Work required:
Only the pictures are to be omitted; every entry beneath should otherwise be duplicated exactly.

Saved entries
+ + + +
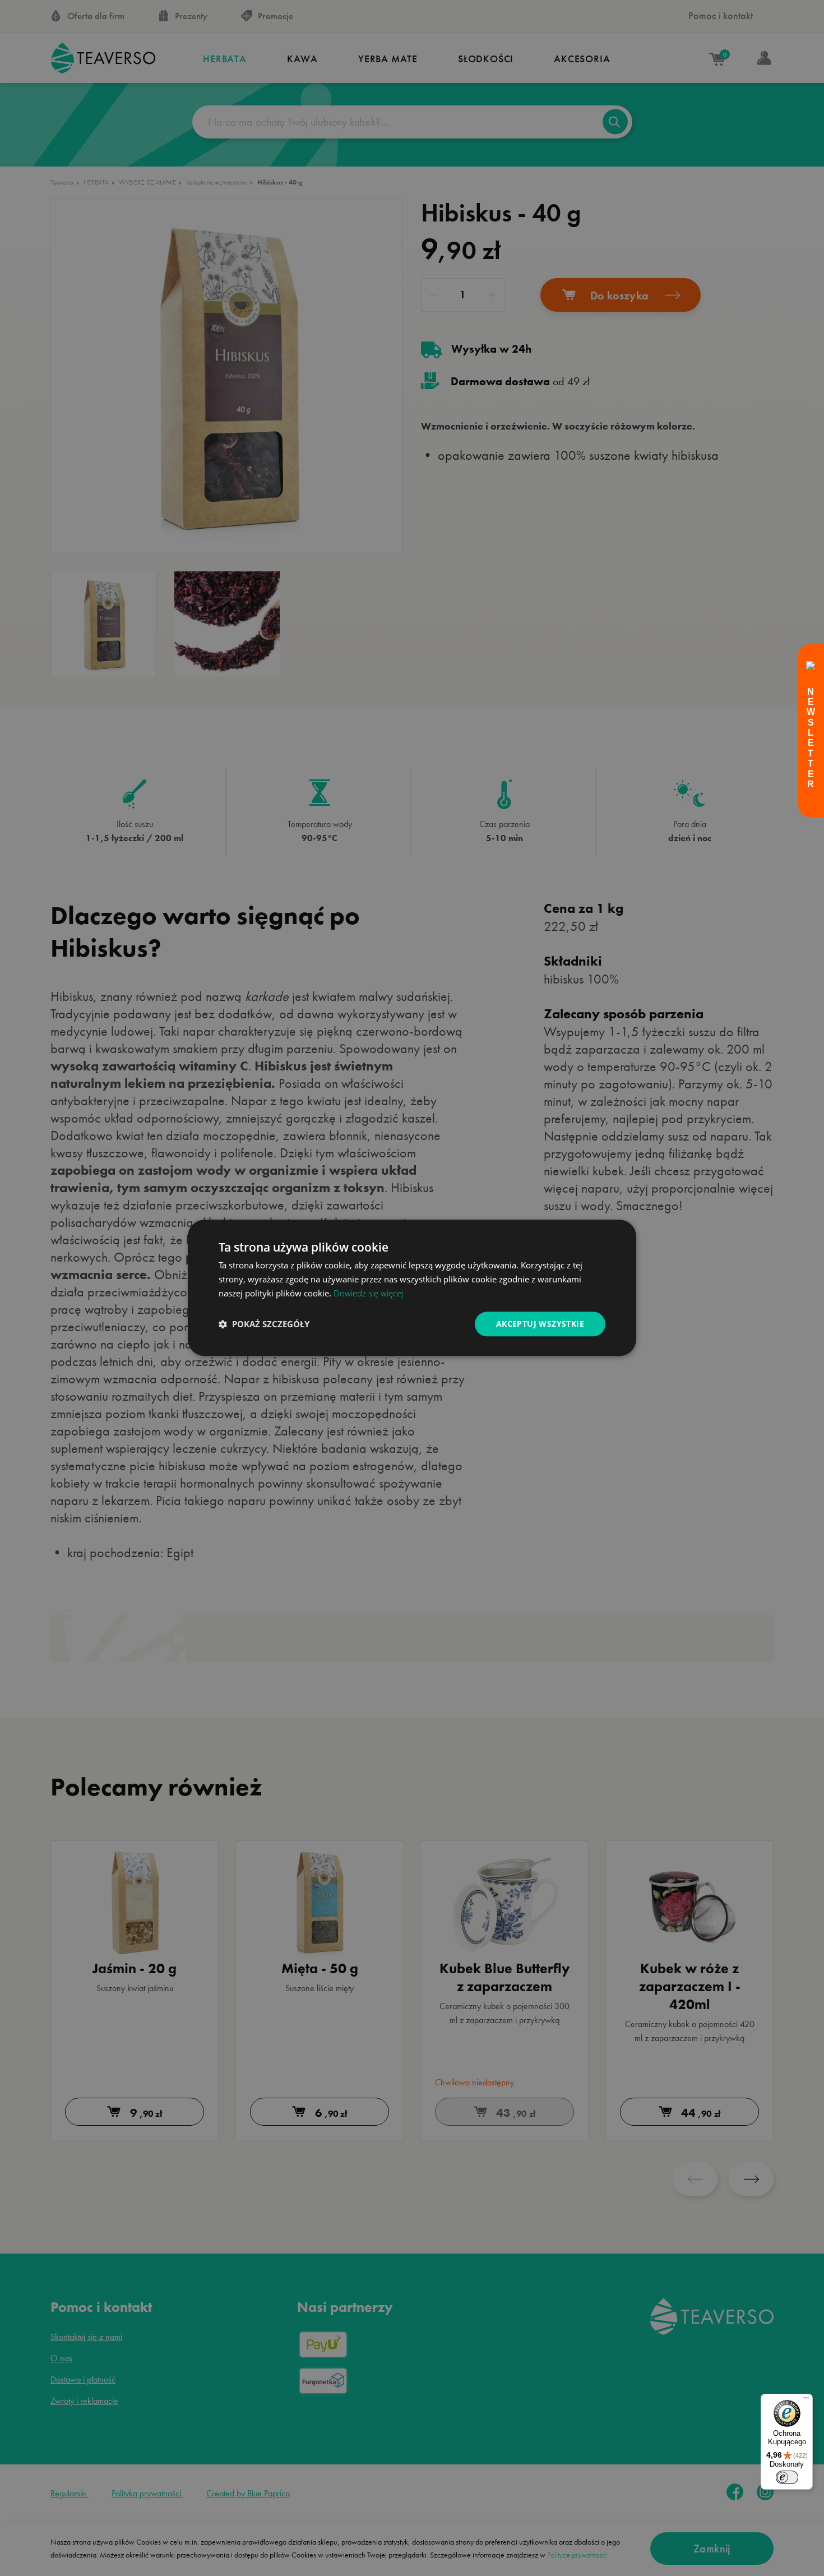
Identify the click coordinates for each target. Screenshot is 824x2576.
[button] (264, 1324)
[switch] (787, 2477)
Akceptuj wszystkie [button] (540, 1323)
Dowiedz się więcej (368, 1293)
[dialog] (412, 1288)
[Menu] (806, 2400)
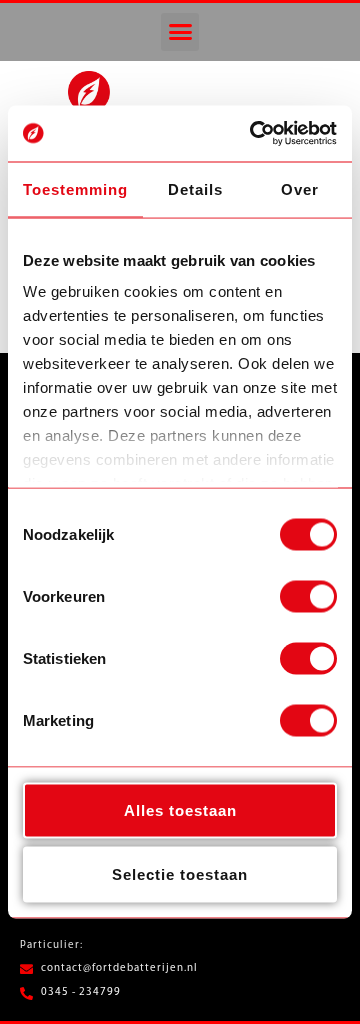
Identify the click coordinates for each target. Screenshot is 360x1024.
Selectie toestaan (180, 873)
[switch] (308, 596)
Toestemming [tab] (75, 188)
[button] (180, 32)
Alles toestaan (180, 809)
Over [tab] (300, 188)
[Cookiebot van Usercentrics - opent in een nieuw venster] (254, 134)
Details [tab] (195, 188)
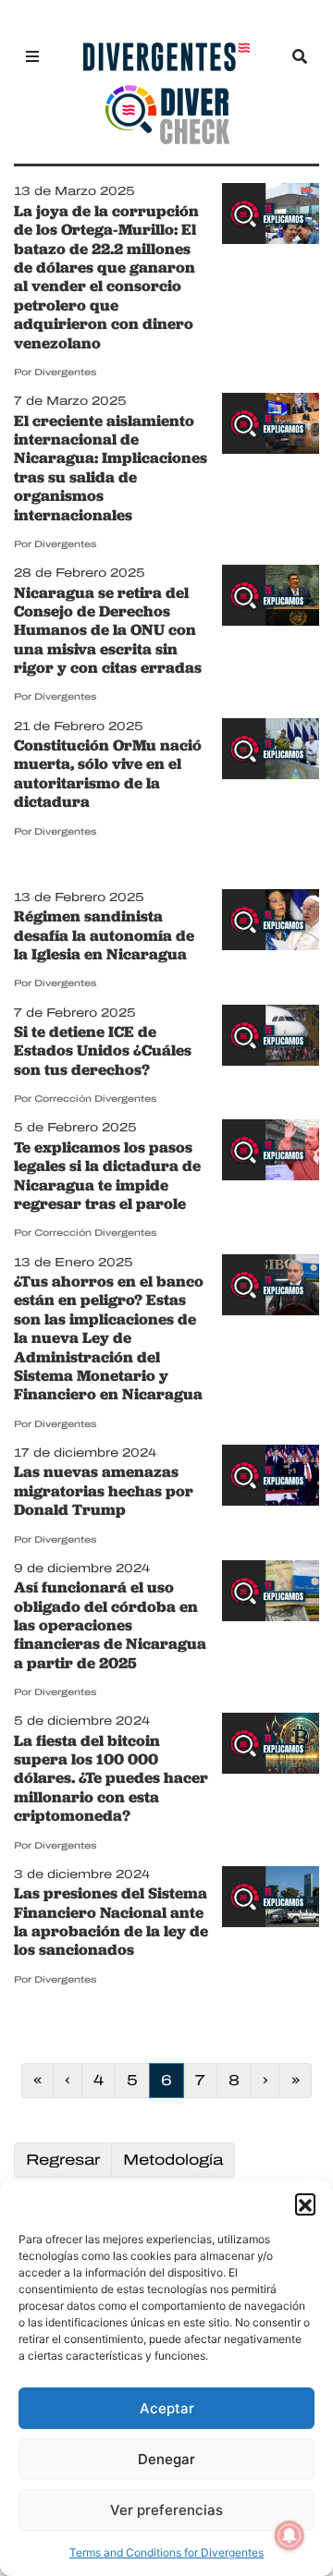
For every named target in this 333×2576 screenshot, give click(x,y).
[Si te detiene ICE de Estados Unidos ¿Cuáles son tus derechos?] (270, 1036)
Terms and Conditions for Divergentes (166, 2552)
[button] (305, 2203)
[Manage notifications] (289, 2535)
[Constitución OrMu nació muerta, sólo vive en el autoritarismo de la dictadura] (270, 749)
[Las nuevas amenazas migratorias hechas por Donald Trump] (270, 1477)
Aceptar (167, 2408)
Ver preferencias (166, 2510)
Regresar (63, 2159)
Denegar (166, 2459)
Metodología (173, 2159)
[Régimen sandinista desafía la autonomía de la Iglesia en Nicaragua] (270, 921)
+ + + +
Response to the task:
Identify the click coordinates for each target. Screenshot is 824x2576.
[button] (264, 1324)
[switch] (787, 2477)
Akceptuj wszystkie [button] (540, 1323)
Dowiedz się więcej (368, 1293)
[dialog] (412, 1288)
[Menu] (806, 2400)
Identify the click coordinates for each target. Screenshot is 360x1024.
Selectie toestaan (180, 873)
[switch] (308, 596)
Toestemming [tab] (75, 188)
[button] (180, 32)
Alles toestaan (180, 809)
Over [tab] (300, 188)
[Cookiebot van Usercentrics - opent in een nieuw venster] (254, 134)
Details [tab] (195, 188)
For every named target in this 333×2576 screenshot, give click(x,y).
[Si te detiene ICE de Estados Unidos ¿Cuáles son tus derechos?] (270, 1036)
Terms and Conditions for Divergentes (166, 2552)
[button] (305, 2203)
[Manage notifications] (289, 2535)
[Constitución OrMu nació muerta, sólo vive en el autoritarismo de la dictadura] (270, 749)
[Las nuevas amenazas migratorias hechas por Donald Trump] (270, 1477)
Aceptar (167, 2408)
Ver preferencias (166, 2510)
Regresar (63, 2159)
Denegar (166, 2459)
Metodología (173, 2159)
[Régimen sandinista desafía la autonomía de la Iglesia en Nicaragua] (270, 921)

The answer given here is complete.